> _Work instruction_
Only a number is wanted here: the number of lines of the data that include "orange".

(Saved data entries)
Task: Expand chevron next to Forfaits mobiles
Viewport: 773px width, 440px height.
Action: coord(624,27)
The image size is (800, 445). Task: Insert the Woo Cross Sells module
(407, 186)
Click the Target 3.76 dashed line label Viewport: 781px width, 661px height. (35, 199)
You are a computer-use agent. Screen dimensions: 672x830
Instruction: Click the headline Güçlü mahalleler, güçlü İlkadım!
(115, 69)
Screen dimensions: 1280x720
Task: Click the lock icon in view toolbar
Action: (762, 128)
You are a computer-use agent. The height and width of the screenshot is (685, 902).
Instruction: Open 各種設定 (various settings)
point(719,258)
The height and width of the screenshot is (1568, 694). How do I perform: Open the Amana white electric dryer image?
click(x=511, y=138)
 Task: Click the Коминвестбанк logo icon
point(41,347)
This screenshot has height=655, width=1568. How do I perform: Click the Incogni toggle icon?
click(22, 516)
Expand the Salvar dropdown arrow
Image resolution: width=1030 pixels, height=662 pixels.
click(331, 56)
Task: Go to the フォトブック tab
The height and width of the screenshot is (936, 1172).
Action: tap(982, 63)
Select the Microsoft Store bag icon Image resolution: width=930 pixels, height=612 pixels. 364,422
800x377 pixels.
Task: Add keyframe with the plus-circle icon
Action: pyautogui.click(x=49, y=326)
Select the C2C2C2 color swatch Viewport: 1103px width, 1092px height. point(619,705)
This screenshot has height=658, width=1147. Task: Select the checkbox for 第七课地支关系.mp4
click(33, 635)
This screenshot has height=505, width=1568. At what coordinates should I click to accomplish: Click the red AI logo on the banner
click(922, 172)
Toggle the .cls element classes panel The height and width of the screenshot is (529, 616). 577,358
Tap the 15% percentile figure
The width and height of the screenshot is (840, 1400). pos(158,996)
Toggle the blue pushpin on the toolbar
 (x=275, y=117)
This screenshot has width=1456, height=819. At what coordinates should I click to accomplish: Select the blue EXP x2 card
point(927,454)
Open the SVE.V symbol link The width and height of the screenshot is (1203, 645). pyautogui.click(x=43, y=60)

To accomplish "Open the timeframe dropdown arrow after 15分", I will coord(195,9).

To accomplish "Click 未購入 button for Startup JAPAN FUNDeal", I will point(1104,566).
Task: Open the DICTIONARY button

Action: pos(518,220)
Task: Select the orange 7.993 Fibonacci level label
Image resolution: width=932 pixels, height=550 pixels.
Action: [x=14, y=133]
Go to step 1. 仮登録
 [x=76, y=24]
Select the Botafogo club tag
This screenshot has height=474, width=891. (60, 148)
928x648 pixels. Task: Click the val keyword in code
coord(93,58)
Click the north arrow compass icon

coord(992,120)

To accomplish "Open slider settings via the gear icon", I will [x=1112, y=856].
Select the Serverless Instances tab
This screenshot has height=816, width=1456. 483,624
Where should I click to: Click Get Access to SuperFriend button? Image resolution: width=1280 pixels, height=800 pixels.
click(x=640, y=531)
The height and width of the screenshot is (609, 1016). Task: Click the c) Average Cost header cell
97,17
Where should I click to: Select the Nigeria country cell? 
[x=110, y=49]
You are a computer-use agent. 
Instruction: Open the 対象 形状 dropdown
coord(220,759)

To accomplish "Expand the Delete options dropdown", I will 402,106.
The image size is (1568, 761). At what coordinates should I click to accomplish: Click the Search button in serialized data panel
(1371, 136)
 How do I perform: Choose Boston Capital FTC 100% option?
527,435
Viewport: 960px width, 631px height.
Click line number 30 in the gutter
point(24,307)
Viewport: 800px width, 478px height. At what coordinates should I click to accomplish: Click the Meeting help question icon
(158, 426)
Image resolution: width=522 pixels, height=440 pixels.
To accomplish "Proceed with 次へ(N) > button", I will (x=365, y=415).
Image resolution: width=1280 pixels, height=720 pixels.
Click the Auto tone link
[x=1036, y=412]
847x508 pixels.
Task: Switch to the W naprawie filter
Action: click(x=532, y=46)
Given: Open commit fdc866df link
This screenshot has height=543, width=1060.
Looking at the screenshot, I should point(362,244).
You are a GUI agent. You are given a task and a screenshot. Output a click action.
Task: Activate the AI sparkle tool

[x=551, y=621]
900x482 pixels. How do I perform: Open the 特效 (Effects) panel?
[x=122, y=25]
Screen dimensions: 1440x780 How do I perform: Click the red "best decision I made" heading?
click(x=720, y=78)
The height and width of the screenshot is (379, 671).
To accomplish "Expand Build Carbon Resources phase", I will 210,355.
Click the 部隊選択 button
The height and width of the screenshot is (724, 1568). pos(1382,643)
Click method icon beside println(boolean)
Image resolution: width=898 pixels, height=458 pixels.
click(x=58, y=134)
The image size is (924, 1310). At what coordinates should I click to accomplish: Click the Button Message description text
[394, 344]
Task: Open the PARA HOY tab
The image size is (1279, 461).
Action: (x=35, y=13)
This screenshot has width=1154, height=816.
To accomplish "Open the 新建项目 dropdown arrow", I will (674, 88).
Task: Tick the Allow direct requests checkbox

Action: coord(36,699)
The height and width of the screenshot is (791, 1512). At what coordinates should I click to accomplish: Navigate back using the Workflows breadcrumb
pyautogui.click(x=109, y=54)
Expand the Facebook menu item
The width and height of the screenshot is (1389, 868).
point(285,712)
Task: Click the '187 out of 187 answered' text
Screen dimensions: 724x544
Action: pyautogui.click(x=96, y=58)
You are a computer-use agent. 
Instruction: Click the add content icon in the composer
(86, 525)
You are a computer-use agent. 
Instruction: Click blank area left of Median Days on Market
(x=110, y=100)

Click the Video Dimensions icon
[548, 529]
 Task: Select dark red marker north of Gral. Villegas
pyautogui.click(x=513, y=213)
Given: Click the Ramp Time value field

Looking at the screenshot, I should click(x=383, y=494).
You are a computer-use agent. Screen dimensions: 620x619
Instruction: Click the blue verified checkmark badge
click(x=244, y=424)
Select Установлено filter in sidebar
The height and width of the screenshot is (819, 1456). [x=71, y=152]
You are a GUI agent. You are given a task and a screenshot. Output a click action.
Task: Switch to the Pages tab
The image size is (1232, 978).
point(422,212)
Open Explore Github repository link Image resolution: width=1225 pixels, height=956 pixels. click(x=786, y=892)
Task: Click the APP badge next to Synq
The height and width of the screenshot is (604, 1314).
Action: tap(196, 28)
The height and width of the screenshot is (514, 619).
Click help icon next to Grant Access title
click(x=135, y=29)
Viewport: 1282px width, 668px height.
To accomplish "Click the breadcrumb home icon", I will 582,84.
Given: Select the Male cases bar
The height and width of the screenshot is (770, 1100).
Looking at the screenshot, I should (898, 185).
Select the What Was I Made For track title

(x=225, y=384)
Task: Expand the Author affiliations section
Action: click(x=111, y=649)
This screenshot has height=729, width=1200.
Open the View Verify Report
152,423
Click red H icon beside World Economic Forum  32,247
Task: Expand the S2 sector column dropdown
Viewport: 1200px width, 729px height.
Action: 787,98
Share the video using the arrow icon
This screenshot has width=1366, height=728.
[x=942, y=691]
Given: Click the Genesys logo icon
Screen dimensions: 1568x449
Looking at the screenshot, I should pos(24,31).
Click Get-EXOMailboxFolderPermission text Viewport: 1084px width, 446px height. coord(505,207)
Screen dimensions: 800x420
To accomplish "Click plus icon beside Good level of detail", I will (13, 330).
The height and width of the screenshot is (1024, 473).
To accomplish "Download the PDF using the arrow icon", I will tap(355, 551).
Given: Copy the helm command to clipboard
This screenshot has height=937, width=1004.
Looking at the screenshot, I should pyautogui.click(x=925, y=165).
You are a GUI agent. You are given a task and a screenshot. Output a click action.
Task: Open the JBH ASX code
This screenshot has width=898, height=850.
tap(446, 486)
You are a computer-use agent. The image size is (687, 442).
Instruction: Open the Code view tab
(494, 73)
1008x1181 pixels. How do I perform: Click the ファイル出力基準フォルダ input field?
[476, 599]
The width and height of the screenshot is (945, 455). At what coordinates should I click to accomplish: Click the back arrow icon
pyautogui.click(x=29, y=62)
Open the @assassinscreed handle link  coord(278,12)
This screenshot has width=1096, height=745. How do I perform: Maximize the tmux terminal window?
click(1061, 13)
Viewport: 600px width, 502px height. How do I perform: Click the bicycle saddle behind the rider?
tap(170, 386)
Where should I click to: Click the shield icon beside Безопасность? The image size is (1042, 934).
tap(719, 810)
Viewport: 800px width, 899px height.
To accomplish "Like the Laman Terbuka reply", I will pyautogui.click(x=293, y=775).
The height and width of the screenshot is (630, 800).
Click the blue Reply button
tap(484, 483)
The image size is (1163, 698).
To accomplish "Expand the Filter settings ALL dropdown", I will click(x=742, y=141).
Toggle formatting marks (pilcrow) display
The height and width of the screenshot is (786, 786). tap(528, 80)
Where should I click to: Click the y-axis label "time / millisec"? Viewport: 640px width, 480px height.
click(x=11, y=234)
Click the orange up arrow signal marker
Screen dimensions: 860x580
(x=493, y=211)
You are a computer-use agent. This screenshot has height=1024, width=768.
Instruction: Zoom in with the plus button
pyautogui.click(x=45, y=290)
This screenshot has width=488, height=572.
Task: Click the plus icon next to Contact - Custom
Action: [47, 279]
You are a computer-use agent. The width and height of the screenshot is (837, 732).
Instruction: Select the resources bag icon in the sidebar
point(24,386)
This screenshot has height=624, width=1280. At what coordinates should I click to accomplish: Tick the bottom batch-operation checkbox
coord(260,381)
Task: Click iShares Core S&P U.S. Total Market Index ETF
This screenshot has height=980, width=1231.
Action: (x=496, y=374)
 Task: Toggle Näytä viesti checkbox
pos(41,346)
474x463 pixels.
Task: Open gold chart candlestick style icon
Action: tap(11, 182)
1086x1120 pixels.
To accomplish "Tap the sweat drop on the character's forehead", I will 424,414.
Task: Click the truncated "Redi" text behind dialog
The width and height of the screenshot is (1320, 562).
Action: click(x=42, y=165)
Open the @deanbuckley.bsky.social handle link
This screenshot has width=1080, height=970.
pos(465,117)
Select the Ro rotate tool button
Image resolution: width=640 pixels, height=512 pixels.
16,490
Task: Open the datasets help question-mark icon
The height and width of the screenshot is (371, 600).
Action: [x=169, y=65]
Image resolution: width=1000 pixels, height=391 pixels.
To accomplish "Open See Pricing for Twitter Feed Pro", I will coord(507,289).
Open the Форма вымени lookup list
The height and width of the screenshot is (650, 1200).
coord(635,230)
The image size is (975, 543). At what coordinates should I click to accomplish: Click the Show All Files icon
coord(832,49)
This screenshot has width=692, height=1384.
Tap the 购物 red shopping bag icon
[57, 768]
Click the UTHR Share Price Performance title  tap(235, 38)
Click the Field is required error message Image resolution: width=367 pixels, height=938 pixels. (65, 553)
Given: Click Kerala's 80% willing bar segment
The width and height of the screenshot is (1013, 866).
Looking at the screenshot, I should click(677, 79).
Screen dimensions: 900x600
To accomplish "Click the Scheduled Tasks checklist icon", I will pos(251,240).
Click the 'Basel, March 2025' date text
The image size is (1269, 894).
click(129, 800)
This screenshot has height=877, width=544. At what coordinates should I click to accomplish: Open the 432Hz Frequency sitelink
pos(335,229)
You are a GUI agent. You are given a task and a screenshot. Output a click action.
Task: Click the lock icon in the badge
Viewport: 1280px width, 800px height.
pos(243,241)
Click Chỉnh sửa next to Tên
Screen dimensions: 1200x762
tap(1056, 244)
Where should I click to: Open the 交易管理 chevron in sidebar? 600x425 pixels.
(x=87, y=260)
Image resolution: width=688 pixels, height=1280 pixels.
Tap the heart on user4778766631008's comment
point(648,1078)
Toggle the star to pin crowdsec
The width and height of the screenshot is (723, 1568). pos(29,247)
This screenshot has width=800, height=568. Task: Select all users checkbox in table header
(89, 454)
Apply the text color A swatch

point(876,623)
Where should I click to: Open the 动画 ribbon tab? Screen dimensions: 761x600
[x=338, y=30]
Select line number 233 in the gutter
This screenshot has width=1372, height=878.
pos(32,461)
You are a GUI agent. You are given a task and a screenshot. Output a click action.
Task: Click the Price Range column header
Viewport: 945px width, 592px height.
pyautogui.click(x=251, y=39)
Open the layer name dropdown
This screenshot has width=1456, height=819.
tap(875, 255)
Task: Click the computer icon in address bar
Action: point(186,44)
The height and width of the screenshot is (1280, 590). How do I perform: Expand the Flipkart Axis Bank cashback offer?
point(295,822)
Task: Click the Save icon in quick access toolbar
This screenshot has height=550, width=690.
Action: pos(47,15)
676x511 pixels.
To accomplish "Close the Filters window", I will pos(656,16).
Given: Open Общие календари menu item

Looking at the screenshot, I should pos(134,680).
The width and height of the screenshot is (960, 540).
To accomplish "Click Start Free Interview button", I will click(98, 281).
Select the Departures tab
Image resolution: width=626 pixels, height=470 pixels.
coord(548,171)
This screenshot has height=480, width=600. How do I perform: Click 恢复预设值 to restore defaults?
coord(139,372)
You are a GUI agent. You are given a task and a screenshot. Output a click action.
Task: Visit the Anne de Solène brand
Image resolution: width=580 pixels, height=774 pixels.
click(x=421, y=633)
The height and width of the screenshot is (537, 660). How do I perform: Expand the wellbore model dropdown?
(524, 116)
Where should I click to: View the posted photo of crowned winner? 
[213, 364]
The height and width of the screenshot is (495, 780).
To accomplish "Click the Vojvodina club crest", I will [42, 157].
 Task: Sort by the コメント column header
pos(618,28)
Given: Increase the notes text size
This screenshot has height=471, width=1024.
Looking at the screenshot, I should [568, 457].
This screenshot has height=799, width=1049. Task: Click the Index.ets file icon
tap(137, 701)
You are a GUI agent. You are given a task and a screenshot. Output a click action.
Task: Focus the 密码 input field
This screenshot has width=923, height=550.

> _Result_
2